Task list —
**A.** From the page about Leigh's story, copy everything from "Leigh’s story" down to "journey in Sheffield.".
**B.** According to Leigh's story, how long ago was Leigh diagnosed with borderline personality disorder?
**C.** Write what comes next in Leigh's story of dealing with mental health services in Sheffield, starting after its final sentence.

Excerpt provided —

^^^^^^^^^^^^^^^^

NEED URGENT HELP?

Leigh's Story

  • 8 min read
  • BPD
This story has a trigger warning

Many thanks to Leigh for sharing this insightful and very important story and feedback about big gaps in mental health services in Sheffield. This story is part of the Mind the Gap projectTrigger warning: references to self-harm

girl trapped behind glass

Leigh’s story

Age: 29

I have had mental health issues probably since my early teens but it went undiagnosed for quite a while and then I was diagnosed with borderline personality disorder about 4 years ago. I am also in the middle of an official diagnosis for Autism. I moved to Sheffield about six years ago and I was doing fine about a year but had physical injuries that affected my joints and that’s a big part of my journey in Sheffield.

I was put in a borderline personality support group and it was good but too short. Something as life changing as a borderline diagnosis can’t be dealt with by attending only 4 or 5 weeks one hour session. So apart from the initial psychiatric diagnosis there wasn’t that much peer support. There are online support groups but they are not Sheffield specific and when you finish with that group you are offered other groups which are not massive support for people with borderline disorder.

I think using the right mental health services at the right time can be a huge factor. For example, I’ve been through Short Term Educational Program group (STEP) twice but I was in a really bad place and it really didn’t work for me and it didn’t have an impact. I had all these techniques to calm me down but because I had underlying issues and I was in a constant cycle of having a lot of panics, STEP didn’t help me. I say it in the nicest possible way that I did challenge them because it was more geared toward neurotypical people with very basic needs—don’t want to say basic because people go through things differently—but maybe less complex needs. I understand it is a broad one size fits all but I wish there was more knowledge and options in those groups. For example, if you are not ok with this then try this and that. The adaptability is what I like to see, everyone is different obviously, but there are enough people who have complex needs and need more accessibility. I know everything they do is coming from a great place, but it’s lack of knowledge and not knowing what to do. Their training systems need to improve.

During the past years I have been in A&E twice (you don’t want to go to A&E) or more and I have spoken to out of hours services quite a lot. I have also done CBT (Cognitive Behavioural Therapy).

Some of the worst experiences I had was with community mental health team (out of hours team). I rang them several times and it wasn’t a good experience. Every time you are given the same advice and the training they have been given is the only thing they can offer. When you call them you have passed the point of having a cup of tea in the bath! I don’t want to say it was dehumanizing, but infantilizing, because I was like if I’m calling you I have tried all my things that might have been helpful. So there is this number you can call out of hours but they are not really going to give you anything. I was told if I was a danger to myself I had to go to A&E and I was in a strange position—looking back it is a strange position that a lot of people experience that. I was not at that point yet to harm myself and I asked for help because I didn’t want to get to that point, but I was told to do the same basic self-soothe stuff that I already knew.

^^^^^^^^^^^^^^^^

Entries shown —
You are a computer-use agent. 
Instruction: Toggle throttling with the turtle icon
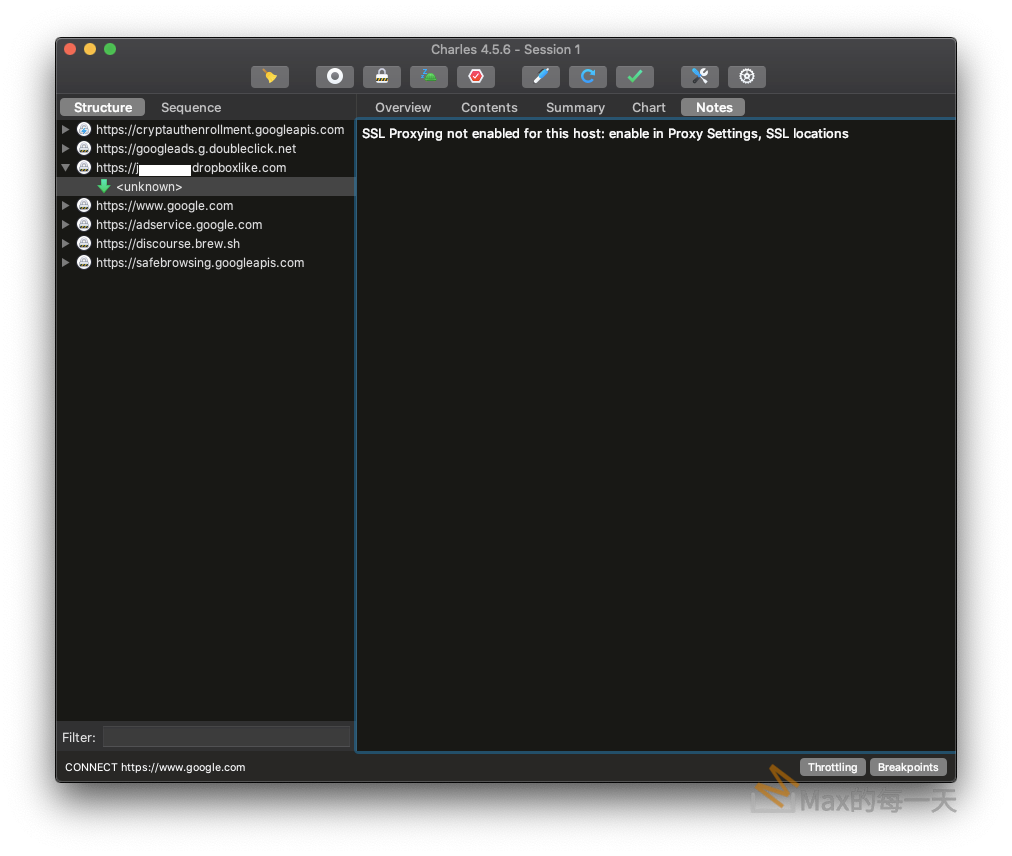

^^^^^^^^^^^^^^^^

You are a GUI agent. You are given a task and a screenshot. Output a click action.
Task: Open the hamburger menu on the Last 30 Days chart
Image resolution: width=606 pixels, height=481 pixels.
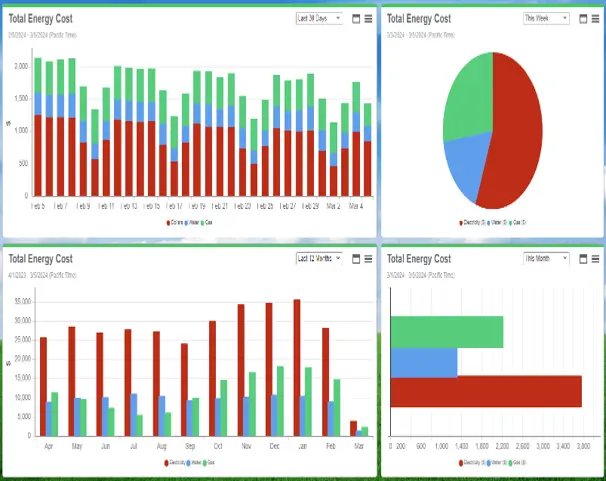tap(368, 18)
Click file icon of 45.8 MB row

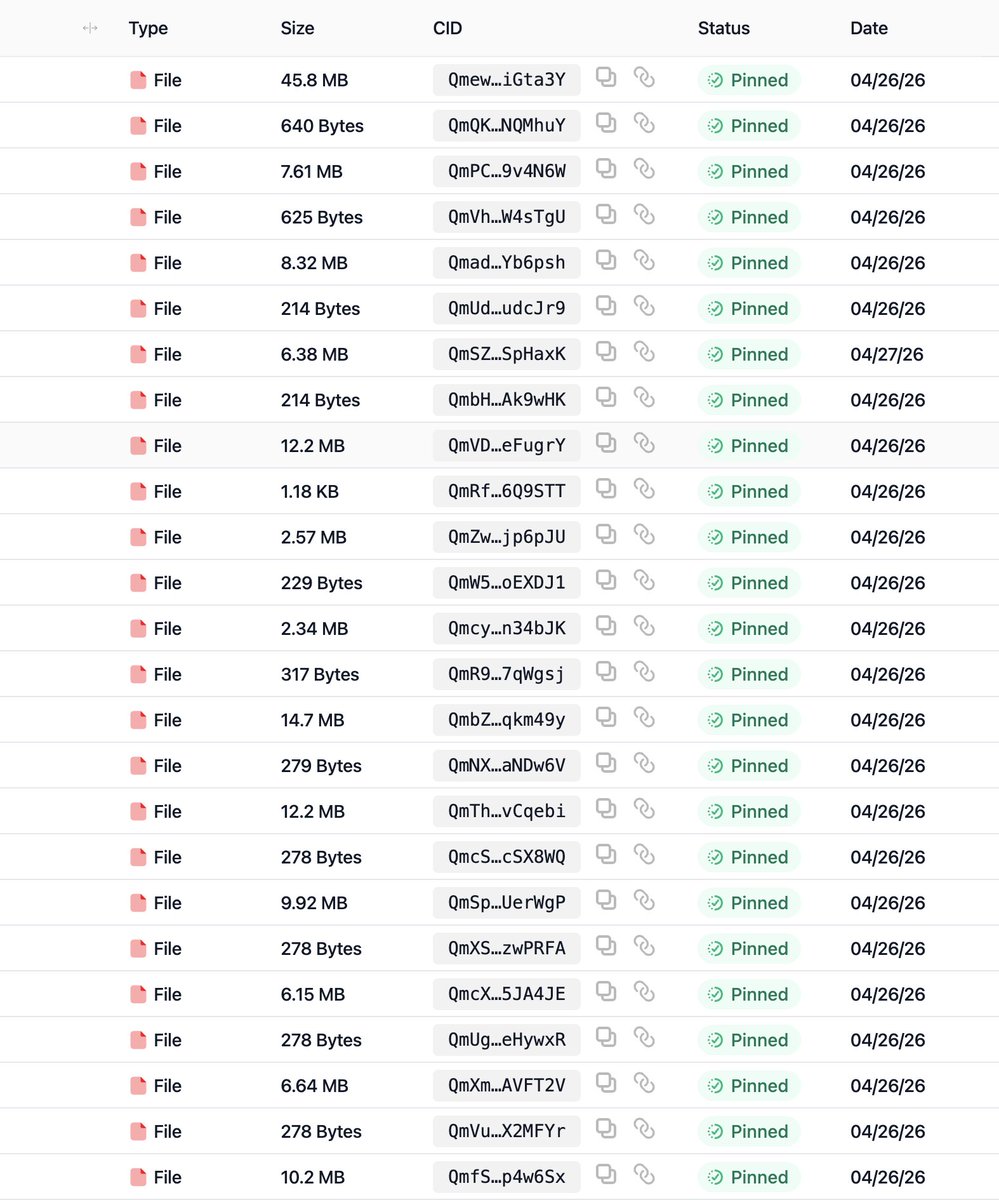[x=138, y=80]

^^^^^^^^^^^^^^^^

Per-task outputs —
**A.**
Leigh’s story

Age: 29

I have had mental health issues probably since my early teens but it went undiagnosed for quite a while and then I was diagnosed with borderline personality disorder about 4 years ago. I am also in the middle of an official diagnosis for Autism. I moved to Sheffield about six years ago and I was doing fine about a year but had physical injuries that affected my joints and that’s a big part of my journey in Sheffield.

**B.** About four years ago.

**C.**
If I was told ‘you are in a really bad place and we set you an appointment to talk to someone tomorrow’ that would have been good instead of saying ‘call us back if you feel worse’ and again giving me the same advice. So it’s either doing the self-soothing box or going to A&E. In between there is a grey area and a lot of people with mental health issues are in that grey area for a long time. We need help at that stage— in that grey middle area— because we don’t want to get to the point of harming ourselves. It’s like you are ok and can manage, or you are in complete crisis and have to go to A&E. There is no acknowledgement for that pre-crisis area. Out of hour services need to be more proactive like ‘ok we’ll arrange for someone to ring you up and sign post you and provide help before we reach to the point of ending up in A&E’. It wasn’t a great experience. I have decided to avoid them because of that experience.

It really matters that you feel there is any other thing, more than the things you already know, that could help. You don’t want to be told to do things that you have already tried. When all my usual self-care things are not working it means I need additional support. Also if there is any additional support it’s not personally tailored.

They make you feel it’s not the system which has problems but it’s the user and that’s not helpful. Their training doesn’t really help to deal with people in crisis. I tried to tell them that, I don’t know if I got my point across very well or not; when you are in a crisis state you are not intelligently talking to people.

Surprisingly, the turning point for me was when I went through Pain Services for my chronic joint pain and they had a psychiatrist there who was very good. She introduced me to a model of therapy called Compassion-based Therapy and it really helped me. I really liked her and could fully open up to her, I could speak about stuff that happened in my childhood that affected me which made me insecure about a lot of things in my life. Instead of trying telling me you have to be positive and think positively and your problems go away, the Compassion-based Therapy helped me to treat myself with the same kind of compassion that I would do for anyone else. It’s intrinsically linked to helping people who are having intrusive thoughts. When you get a thought that ‘oh that’s bad’ you get to see how that is bad. I had a lot of self-negative thoughts and instead of telling me ‘oh you are amazing, you are great’, it was like you are trying your best and understand yourself from different perspectives as a whole picture. So this therapy came from the Pain Clinic, not mental health services. The psychiatrist there was working with a lot of people who blamed themselves because of their chronic pain. She understood where it’s coming from and helped me to realise the whole picture and that was a great experience and as I said a turning point.

Also it was at that time that I was told Autism might be an underlying thing for my depression and anxiety because it flares up those symptoms. In some support groups, I met a lot of women who also had similar conditions and had gone completely undiagnosed for years and years. There is a link with people who have chronic anxiety, borderline, and Autism especially with women. It is a long dark area where they have to go through so many stages of getting an official diagnosis. From my understanding, a lot of people present with borderline because of undiagnosed Autism and they have borderline because of it.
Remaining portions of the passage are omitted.